• [Aim of the task] Look below for the line containing "The height and width of the screenshot is (960, 1280)." and the line containing "The height and width of the screenshot is (718, 1112).", then set down both and every line between them exactly, without pictures.
#### Extracted information ####
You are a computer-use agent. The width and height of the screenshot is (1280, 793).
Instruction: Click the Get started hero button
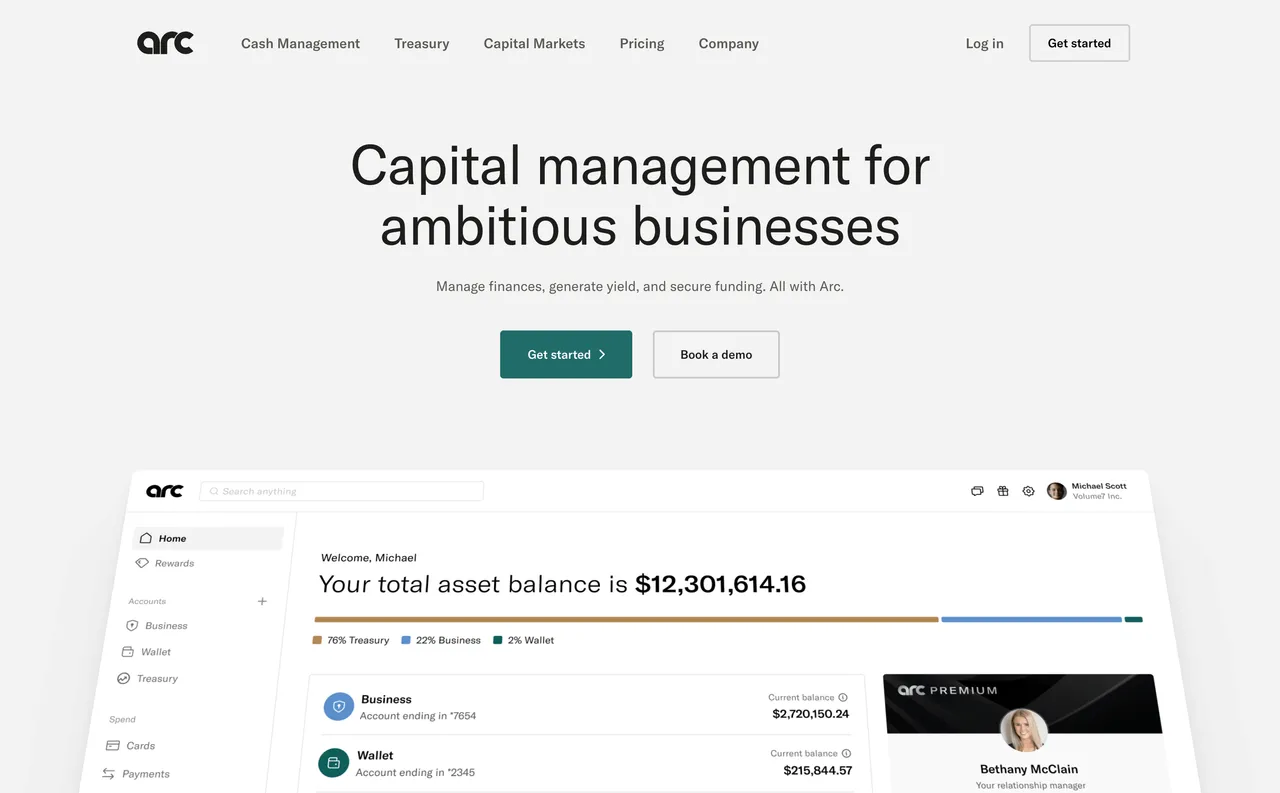(566, 354)
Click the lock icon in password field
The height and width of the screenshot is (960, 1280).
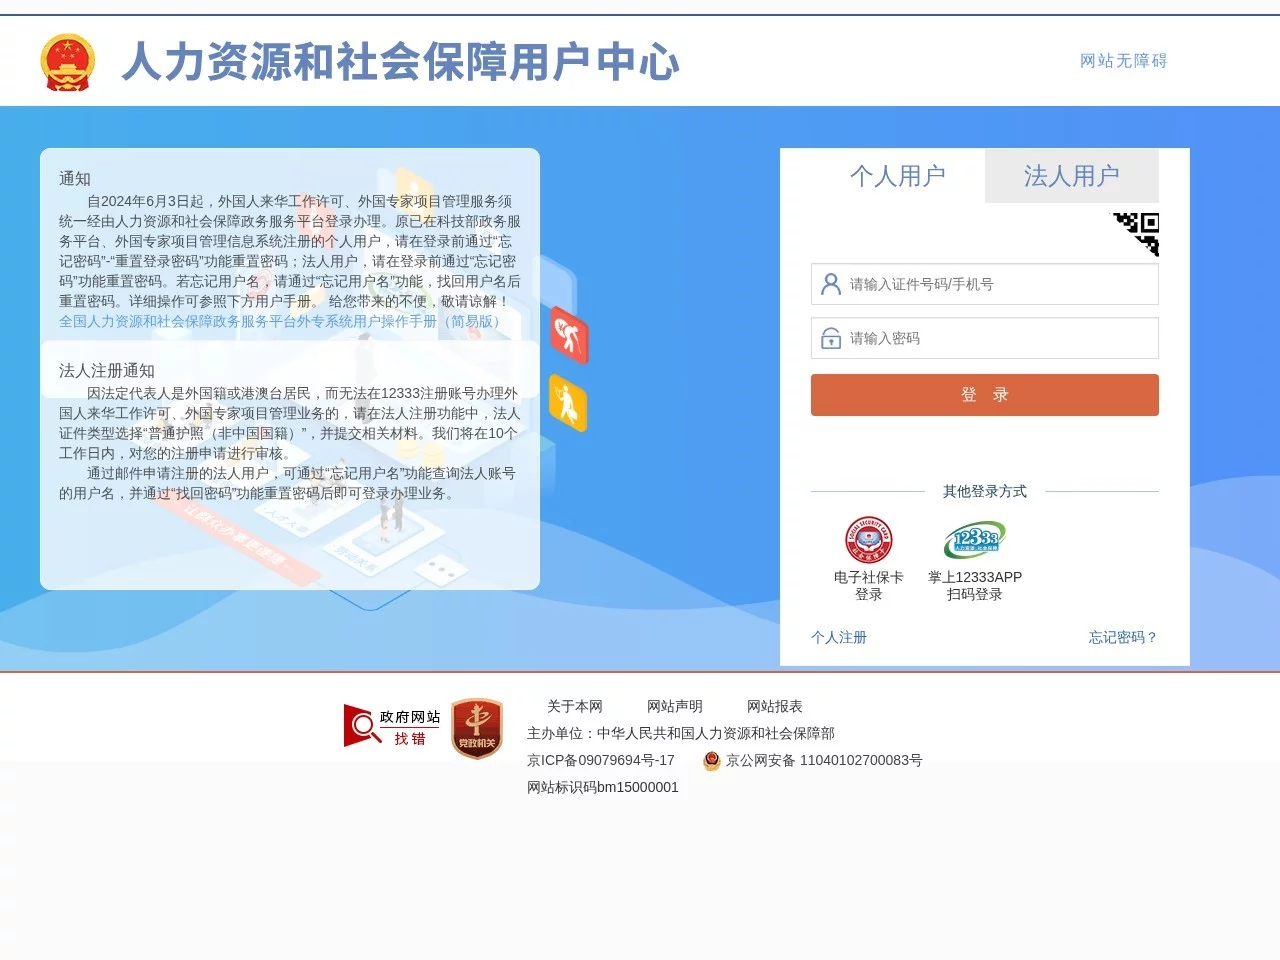click(x=830, y=338)
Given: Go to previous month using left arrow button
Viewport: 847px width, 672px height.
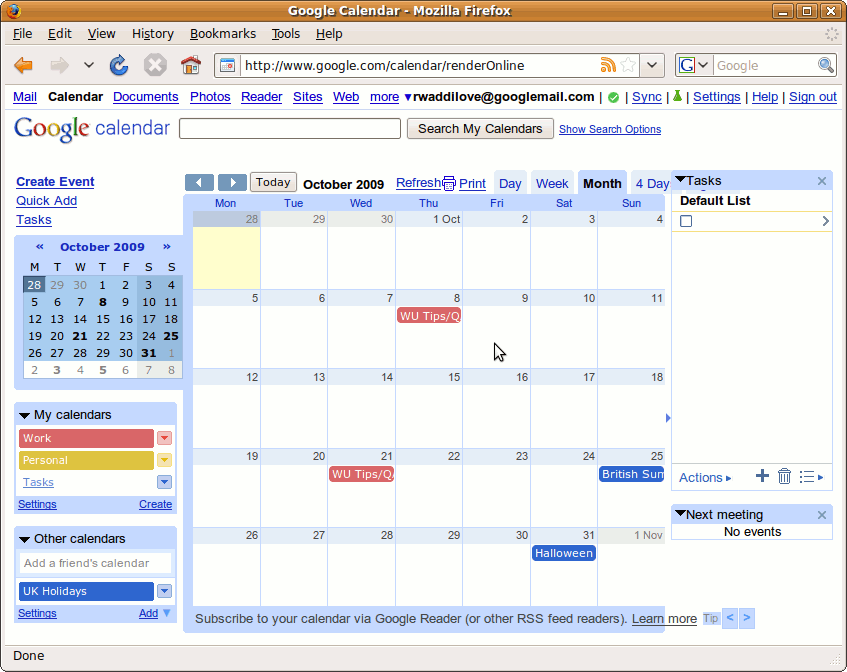Looking at the screenshot, I should click(200, 182).
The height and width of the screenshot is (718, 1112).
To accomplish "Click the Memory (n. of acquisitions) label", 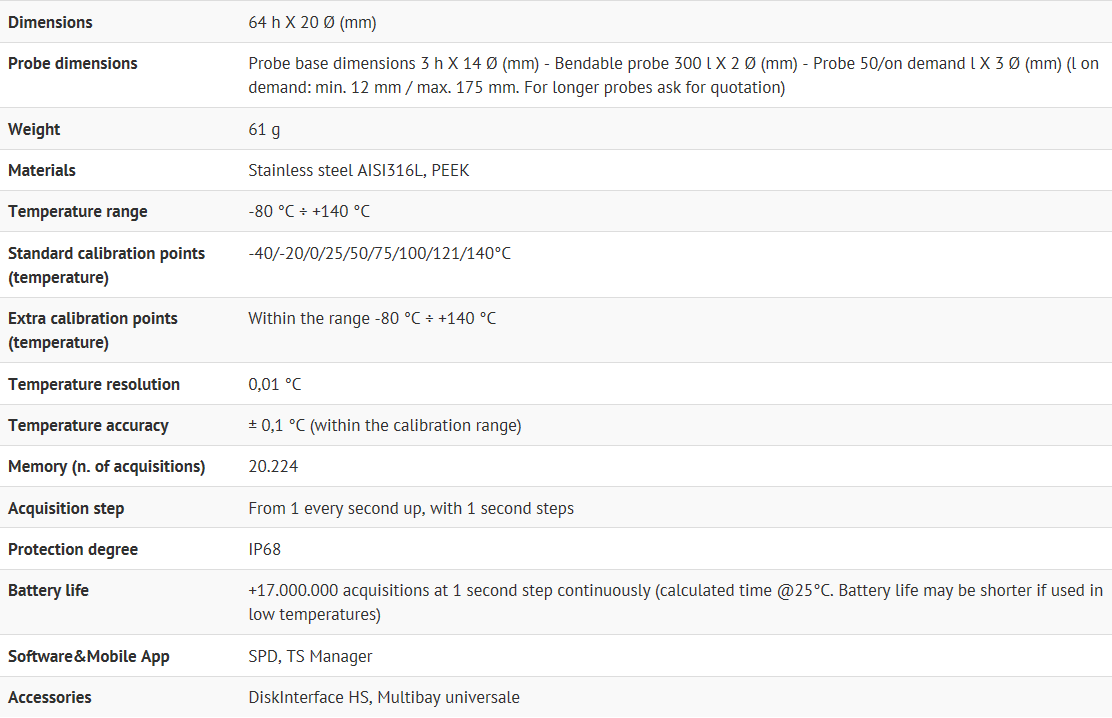I will [x=106, y=466].
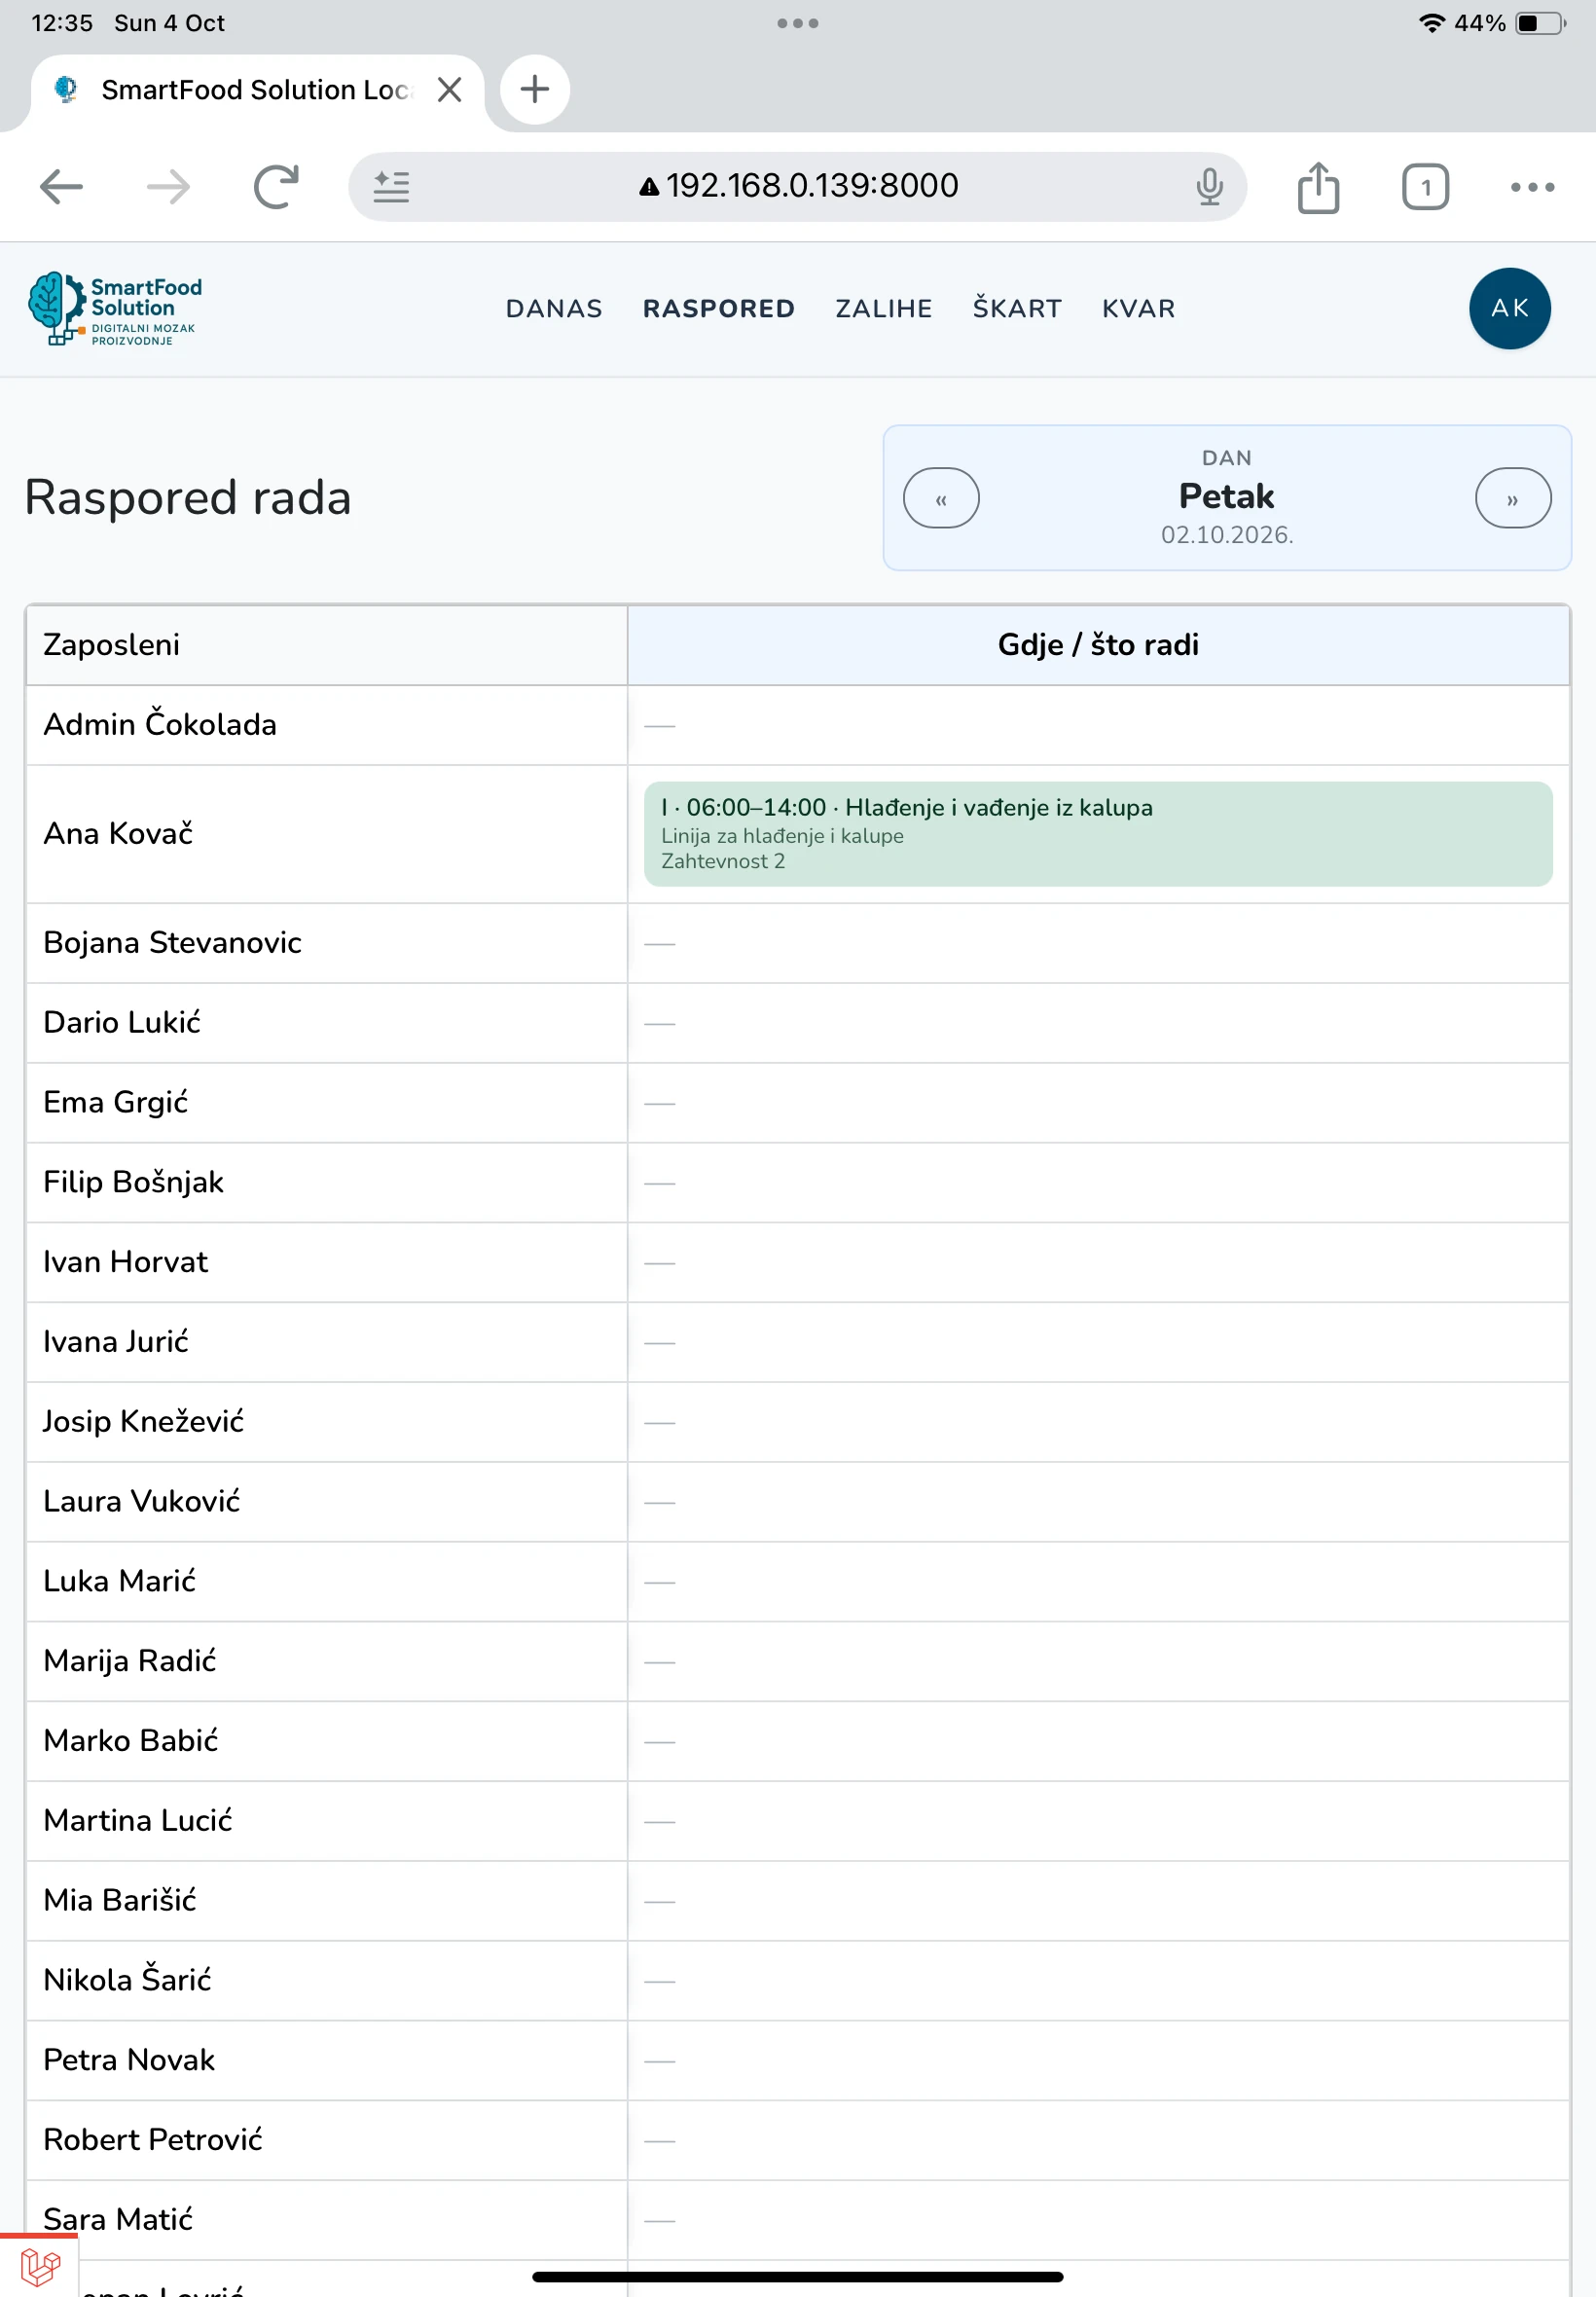Go to next day with » button
This screenshot has width=1596, height=2297.
click(1513, 498)
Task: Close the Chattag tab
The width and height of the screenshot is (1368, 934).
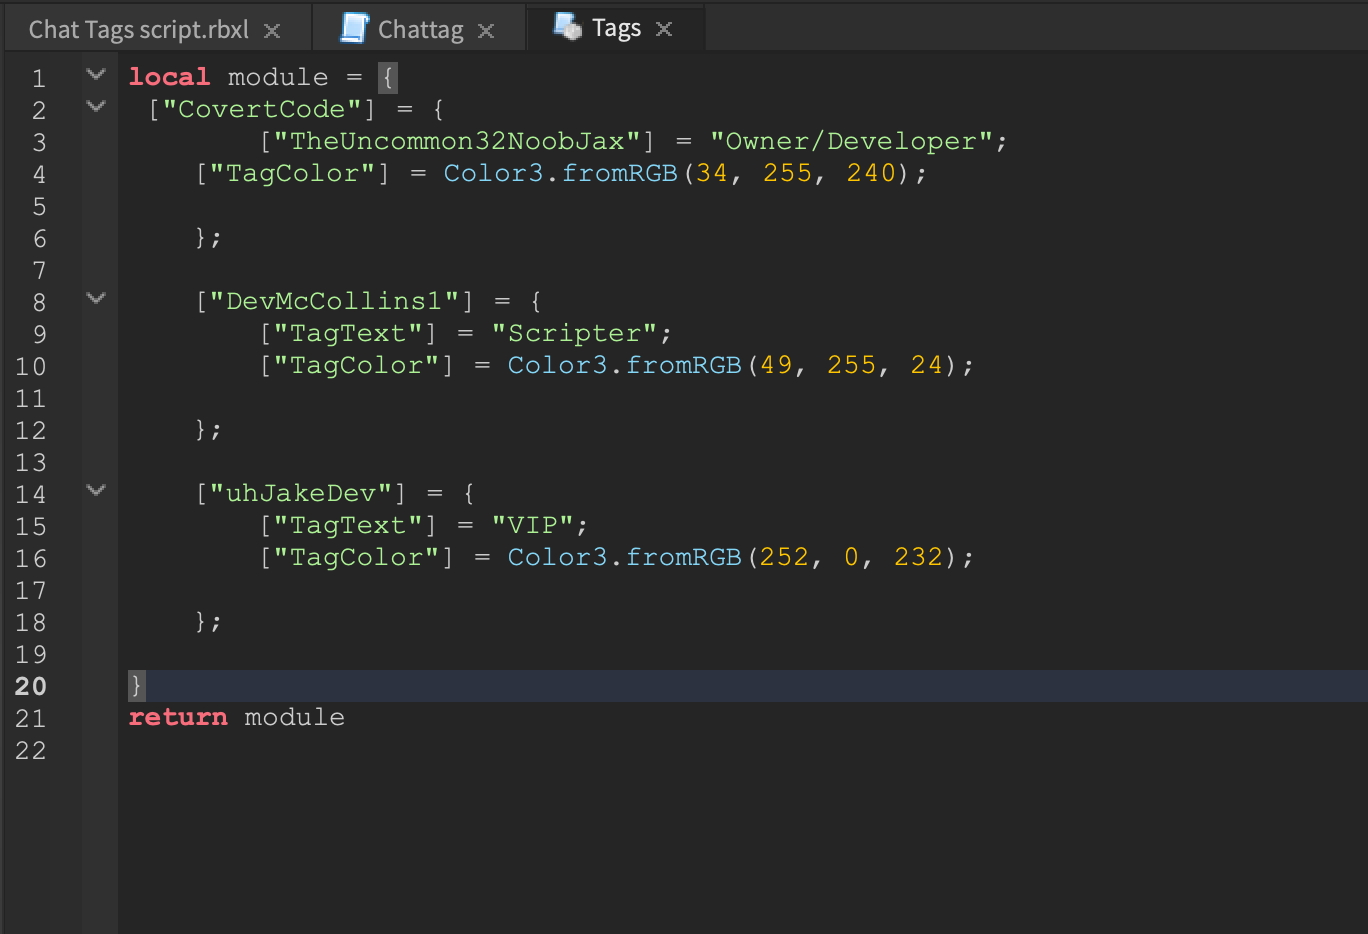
####
• [Result]
The height and width of the screenshot is (960, 1280).
click(x=830, y=338)
Given: Go to previous month using left arrow button
Viewport: 847px width, 672px height.
Looking at the screenshot, I should click(200, 182).
The height and width of the screenshot is (718, 1112).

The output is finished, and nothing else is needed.